Leslie then went on to explain to Pam, that CBM scores can be used to generate graphs as a historical representation of the student academic growth over a period of time. CBM graphs provide a visual display of the performance of the student in an easy to read format. CBM scores and graphs can also help to estimate student progress. If for some reason a student falls below the expected progress, an intervention can be conducted to help the student perform better in the weak subjects.

One great feature of CBM, both of them agreed, was the ability to predict future scores based on analyzing past student scores. This would be of immense help in making sure students stay on their expected path to academic success.

Curriculum is well planned

Another advantage of CBM, Leslie explained is that the curriculum is well planned and so the students are taught what they are supposed to learn and in the period of time that is allocated to them in the classroom. So for instance parents can be confident that their third-grade daughter is learning material of the same standards that would be expected for any third-grade child to know. The teacher does not have to focus on creating a new curriculum and so has more time to focus on the students and the teaching strategies. Since CBM is measured on the curriculum that is taught, the CBM scores will also accurately reflect the academic abilities of the student in relation to the curriculum.

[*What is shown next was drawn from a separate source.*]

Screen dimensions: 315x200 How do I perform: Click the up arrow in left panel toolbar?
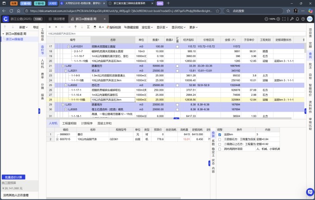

The curriculum, not the instruction is evaluated

Pam was curious to know what Leslie thought about the idea that CBM evaluates only the curriculum and not the instruction. Leslie agreed that yes, based on the nature of the assessment questions since CBM assesses students only on the curriculum that they are supposed to have learned, it was certainly a possibility that the curriculum is what is mostly being tested.

Since individual teachers bring their personal methods of instruction and interactions to the classroom, it is likely that an assessment based purely on curriculum will not be able to measure teacher-student interactions and identify all the elements that can help to improve classroom interactivity.